For the Chinese Muslims in Malaysia, juggling their dual identity is a constant battle.

Most are torn between keeping to their ancestral culture and proving their devotion to Islam.

Conversations Wang Ma had with Chinese Muslims reveal that practising the Chinese culture raises suspicions among Malay Muslims, who “tend to measure devotion to Islam based on how much a non-Malay Muslim adapts to the Malay culture”.

“The more the person adapts, the better a Muslim he is assumed to be,” says Wang Ma.

On the other hand, internalising this “Malayness” and demonstrating Islamic piety can alienate Chinese Muslims from their own ethnic group.

While living in Kota Kinabalu, Sabah, Wang Ma had gone to the local market to buy slaughtered chicken.

“I had got along well with a chicken seller, who is Chinese, and had even bantered with him in Mandarin.

However, his friendly demeanour turned hostile the moment Wang Ma requested that the seller’s Muslim worker slaughter the chicken.

“His attitude changed.

Never mind that I spoke better Chinese than he did and had Chinese culture deeply ingrained in me,” she says.

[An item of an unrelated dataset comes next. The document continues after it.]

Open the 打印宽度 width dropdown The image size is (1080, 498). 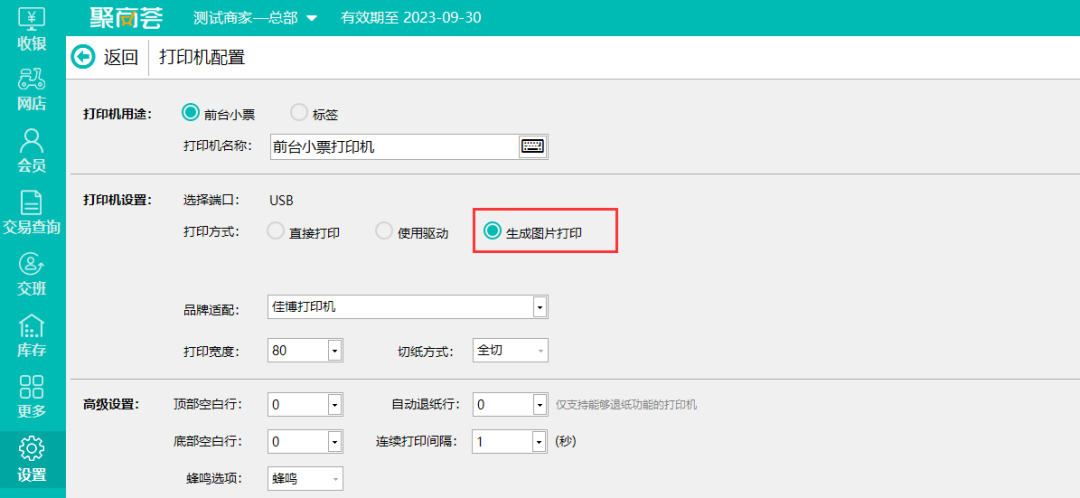pos(335,351)

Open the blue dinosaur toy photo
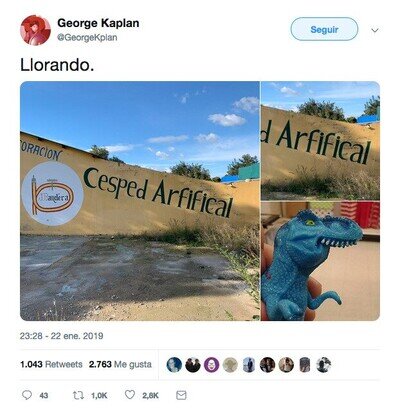coord(320,261)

The strong reaction, Wang Ma believes, stems from erroneous knowledge of Islam.
“To some, being Muslim is equivalent to becoming Malay.

Many Malaysian Chinese refer to Islam as Malay jiao (Malay religion).

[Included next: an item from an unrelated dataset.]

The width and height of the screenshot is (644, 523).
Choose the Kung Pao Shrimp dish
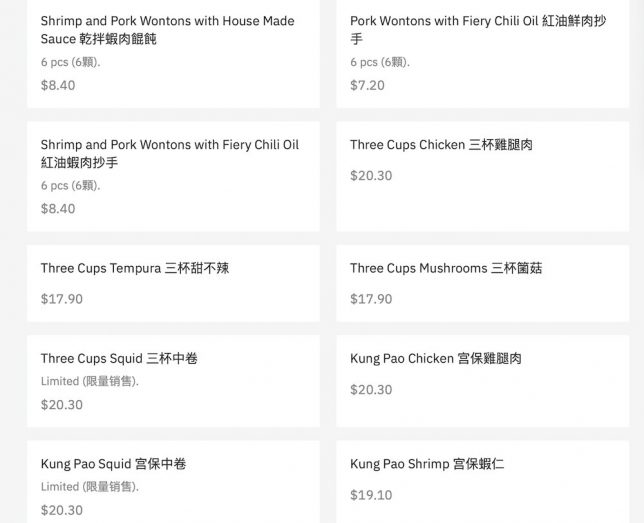coord(429,464)
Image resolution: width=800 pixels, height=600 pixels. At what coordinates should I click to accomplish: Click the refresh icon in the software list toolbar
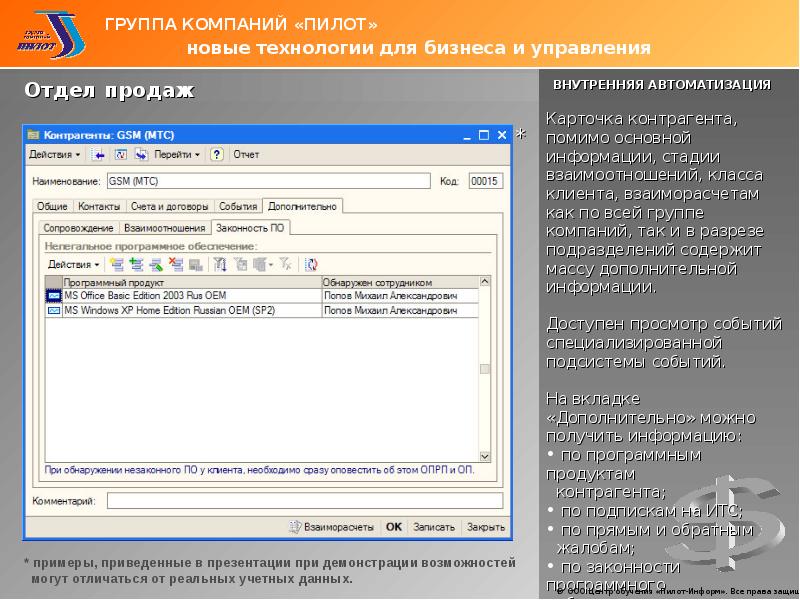(311, 264)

“Some parents believe that once their children become Muslims, they will not be able to carry their surname or allowed to perform certain rituals at their parents’ funeral,” she adds.

These examples perpetuate the belief that there is a dichotomy between being Muslim and Chinese.

Yet the Hui in China and Malaysia have proven that it is possible to “negotiate the dual cultural identities with the demand of changing times and political social environment without compromising their faith”.

The key to overcoming the identity dilemma among Chinese Muslims is to be knowledgeable and confident about both their ethnic heritage and Muslim faith.

The Chinese Muslims — with shared cultural traditions and religion with the Chinese and Malays — could be a catalyst for nation-building.

“They must assert their role in leading the creation of a recognisable and acknowledged Chinese Muslim identity within the Malaysian social context,” says Wang Ma.

The key to overcoming identity dilemma among Chinese Muslims is to be knowledgeable and confident about their ethnic heritage and Muslim faith.
The key to overcoming identity dilemma among Chinese Muslims is to be knowledgeable and confident about their ethnic heritage and Muslim faith.